We saw Piel Island with a very cool castle ruin across the bay when visiting the South Walney Nature Reserve the other day, and were intrigued by it. Depending on the tides, you can drive over by car, walk, or take a ferry, which is what we did.
Arriving at the spot where the ferry was supposed to leave, we were greeted with this beautiful sight: A pier going down into the water, creating beautiful wave pattern in the strong incoming tide! We see a hydraulic jump similar to the one we saw on Walney Island, except that this one is even cooler: It happens in the area where the pier is just below the water surface, but a strong current goes underneath the pier on the land side as soon as it is above water level.
Above, you see the current going left-to-right, creating a lot of turbulence where water comes out from underneath the pier (see those eddies where the water looks as if it was boiling?). You also see the waves hitting the pier on the left side, and then standing waves towards the right of the pier, locked in place because they are propagating upstream with the current’s exact velocity, thus staying in place (aka “standing”).
This is super fascinating! To me, anyway ;-)
Once on Piel Island, there is a lot of really cool wave watching to be done, too.
Below, you see waves reaching the island and “wrapping around it” — i.e. being refracted towards regions of lower velocities, which means that they will be bent towards the shore, no matter which direction they originally came from.
You can observe this for quite a big part of the island as you walk around it! The original wave direction is the one seen in the bottom left, all the rest of the wave field has been refracted by the change in water depth!

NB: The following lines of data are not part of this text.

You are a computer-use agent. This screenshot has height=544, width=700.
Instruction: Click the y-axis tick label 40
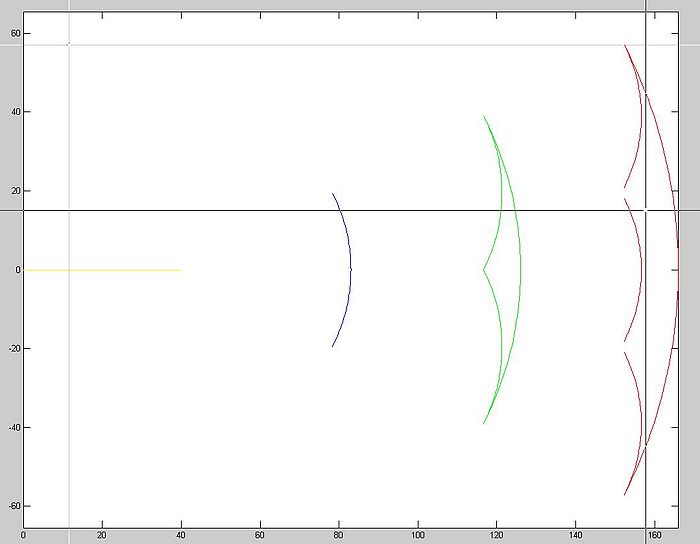14,112

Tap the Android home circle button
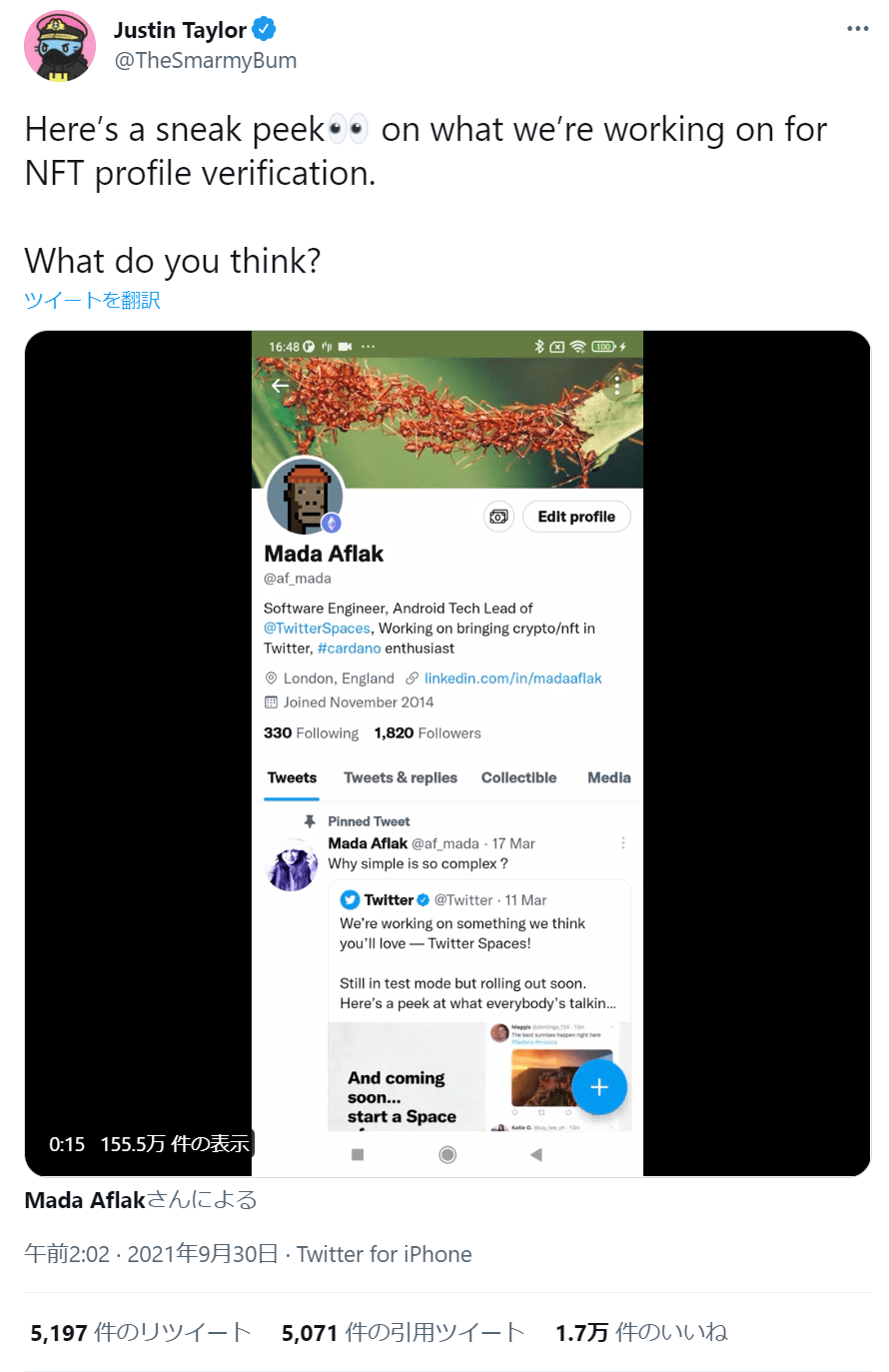[447, 1155]
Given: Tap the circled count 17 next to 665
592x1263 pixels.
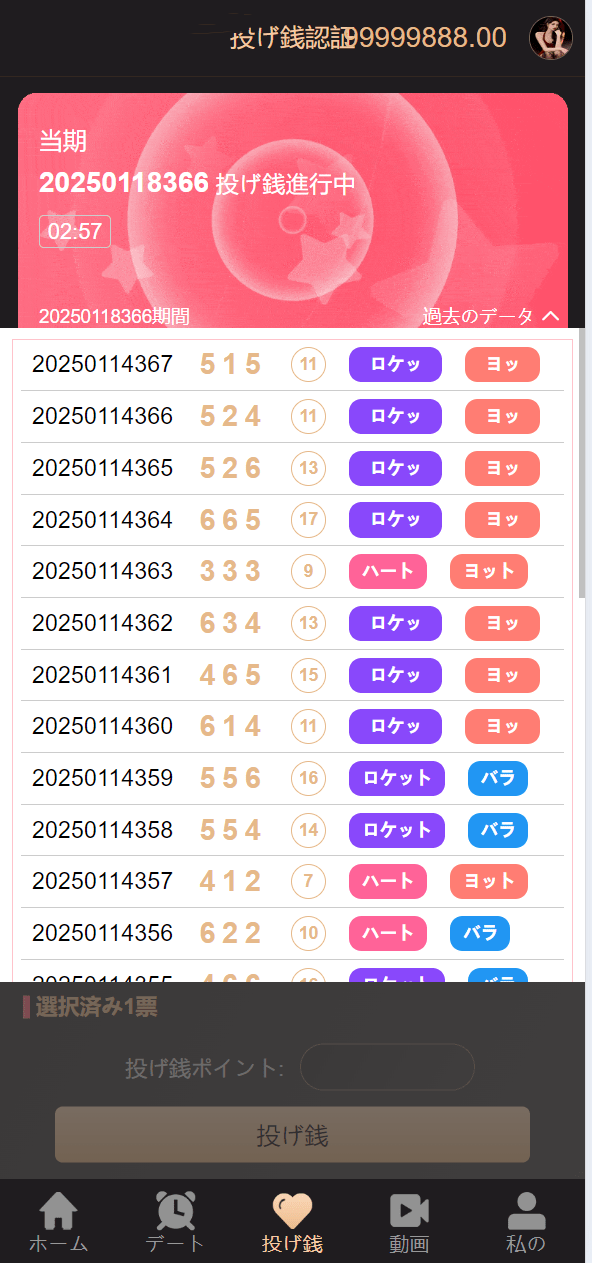Looking at the screenshot, I should pyautogui.click(x=308, y=520).
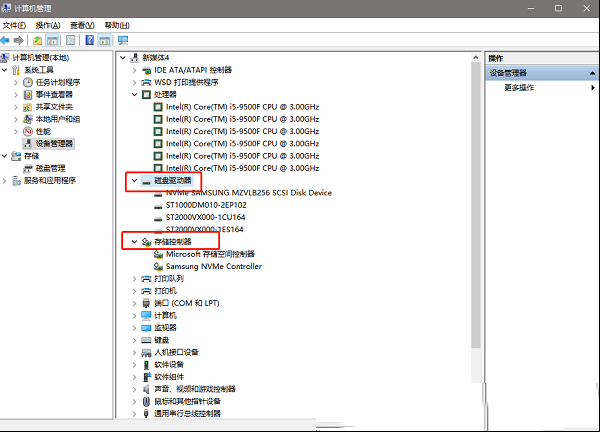
Task: Select the 性能 (Performance) icon in left tree
Action: coord(28,131)
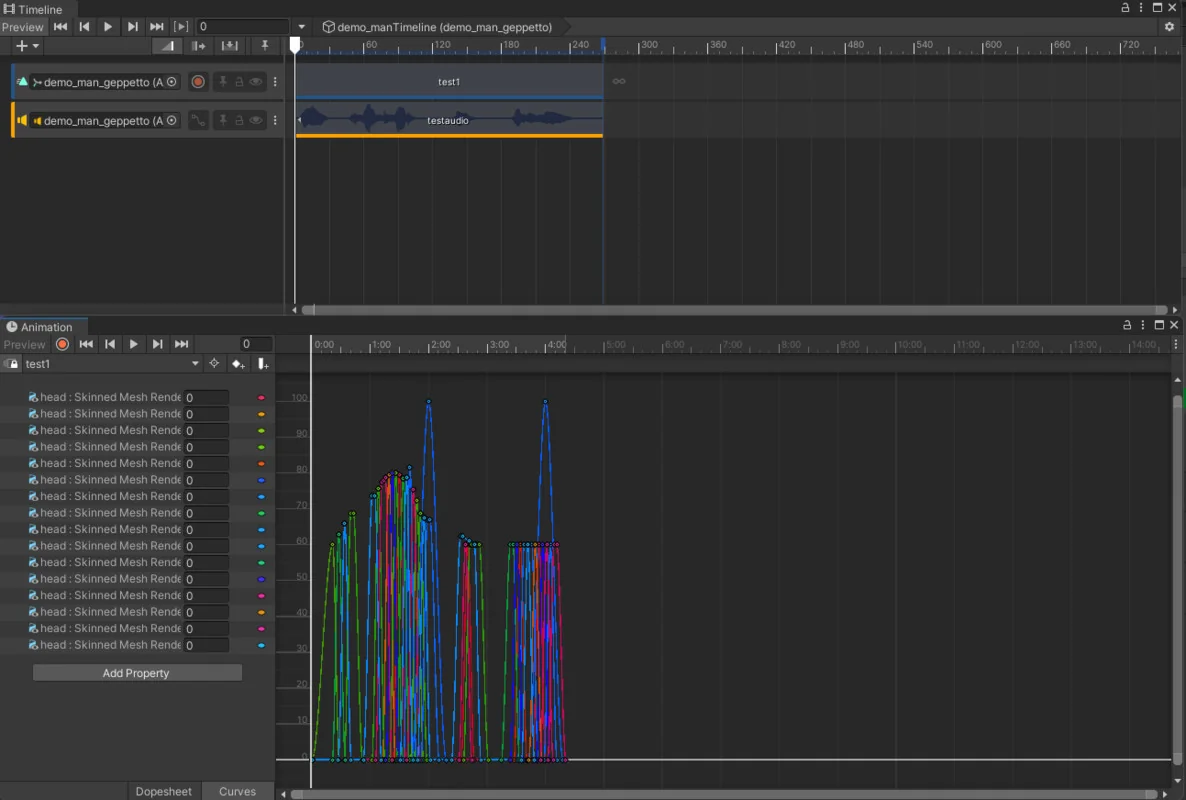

But obviously there is a limit to how long you can play this game. Below, you still see waves wrapping around the island, but they aren’t reaching the shore more or less parallel to it.
But even just watching all these crests break, one after the other, along the shore looks pretty cool!
But, obviously, if waves get wrapped around an island, but not completely, there must be areas where wave fields going around either side of the island meet up at an angle to each other. Like here:
And once again, this time moving:
And another very good spot to see this kind of pattern is a little headland like below:
Can you spot the distinct checkerboard pattern of the waves, and see how they break where a crest meets another crest?
I can watch these kind of things forever without getting tired of it!
And once more, as a short movie, because waves are even more awesome when they are moving:
Or waves more generally, especially breaking waves.
How beautiful is this?
I can really watch waves for hours without getting tired of it.
But anyway, walking further around the island, here is a spot with fewer waves: Here we are in the lee of the island, the area that is sheltered from the wind by the island itself.
Oh, and this is the ferry that got us over to the island. As you might notice below, the current has turned and is now going out — unfortunately I didn’t take another video or even good picture! But you see the edge of the jetty in the lower right, and the current downstream of the obstacle with a very different surface texture than the surrounding water. And then there is always next time… ;-)
On our way back home, we stopped for scones and coffee (sorry, no tea) and had the amazing views you see below. These channels don’t look dangerous by themselves when they are empty, but thinking back to how quickly the tide comes in around here they don’t seem as harmless any more, do they?